- [What is being asked] Only the lines from the one holding "NIBS (111, 1802)" to the end of the data should be echoed, exactly as they appear, minus the pictures.

##########

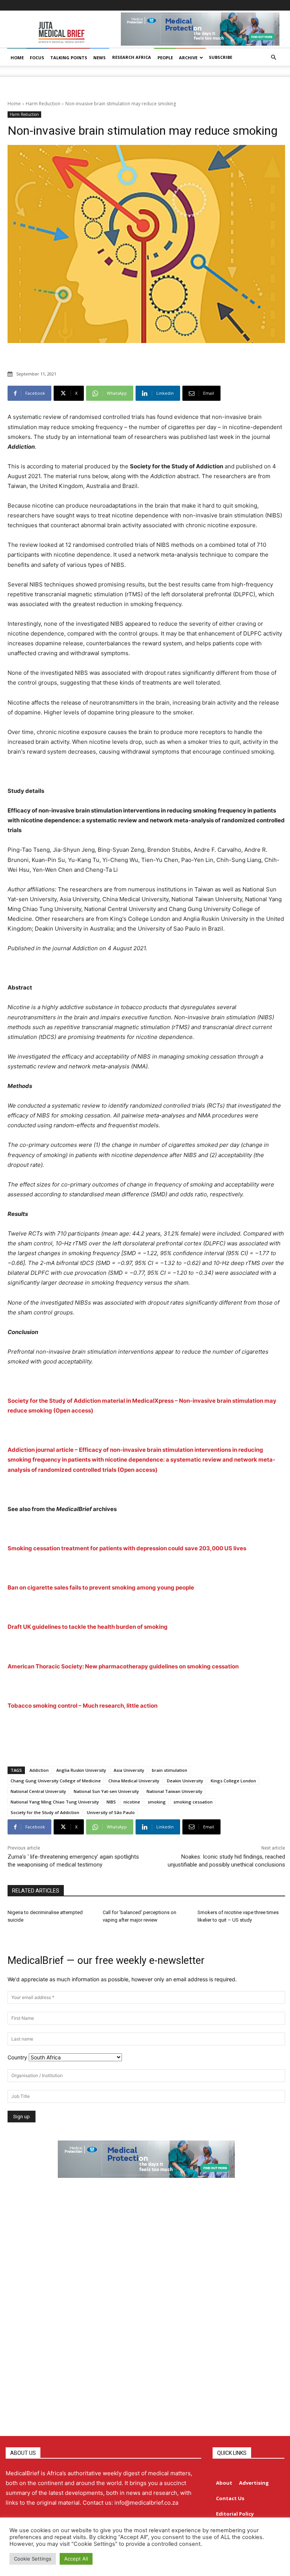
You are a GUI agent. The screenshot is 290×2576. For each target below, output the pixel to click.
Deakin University (185, 1781)
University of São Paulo (111, 1812)
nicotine (131, 1802)
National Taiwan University (174, 1791)
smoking (157, 1802)
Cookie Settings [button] (32, 2559)
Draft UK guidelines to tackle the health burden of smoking (88, 1626)
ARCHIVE (188, 57)
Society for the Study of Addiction (45, 1812)
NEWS (99, 57)
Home (14, 103)
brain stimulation (169, 1770)
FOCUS (37, 57)
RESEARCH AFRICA (131, 57)
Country (17, 2057)
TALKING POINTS (68, 57)
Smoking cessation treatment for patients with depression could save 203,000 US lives (127, 1548)
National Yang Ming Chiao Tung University (55, 1802)
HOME (17, 57)
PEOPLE (165, 57)
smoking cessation (193, 1802)
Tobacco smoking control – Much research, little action (82, 1705)
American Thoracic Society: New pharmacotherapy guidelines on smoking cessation (123, 1666)
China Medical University (133, 1781)
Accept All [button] (76, 2559)
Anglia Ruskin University (81, 1770)
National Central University (38, 1791)
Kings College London (233, 1781)
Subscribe (220, 57)
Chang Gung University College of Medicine (56, 1781)
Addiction (39, 1770)
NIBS (111, 1802)
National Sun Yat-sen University (106, 1791)
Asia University (129, 1770)
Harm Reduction (43, 103)
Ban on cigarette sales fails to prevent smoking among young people (101, 1587)
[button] (273, 57)
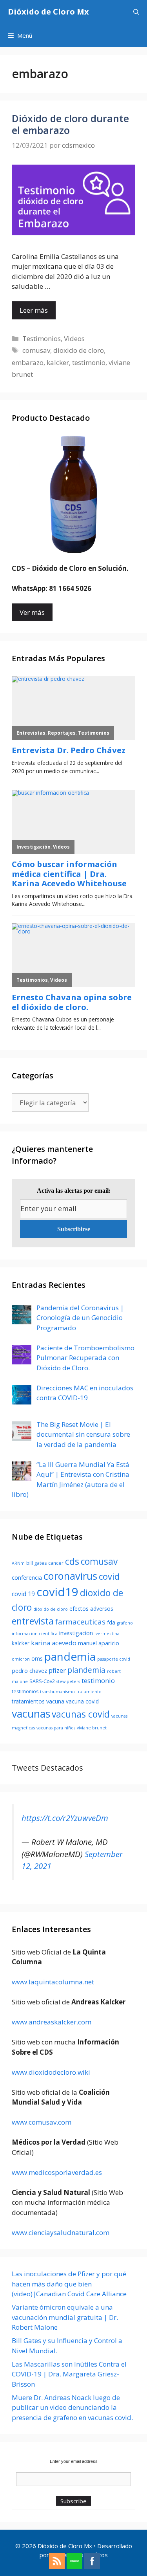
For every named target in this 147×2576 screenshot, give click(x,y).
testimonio (88, 362)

##########

- [Response for this exercise]
NIBS (111, 1802)
National Sun Yat-sen University (106, 1791)
Asia University (129, 1770)
Harm Reduction (43, 103)
Ban on cigarette sales fails to prevent smoking among young people (101, 1587)
[button] (273, 57)
For every named target in this 147×2576 screenshot, give click(x,y).
testimonio (88, 362)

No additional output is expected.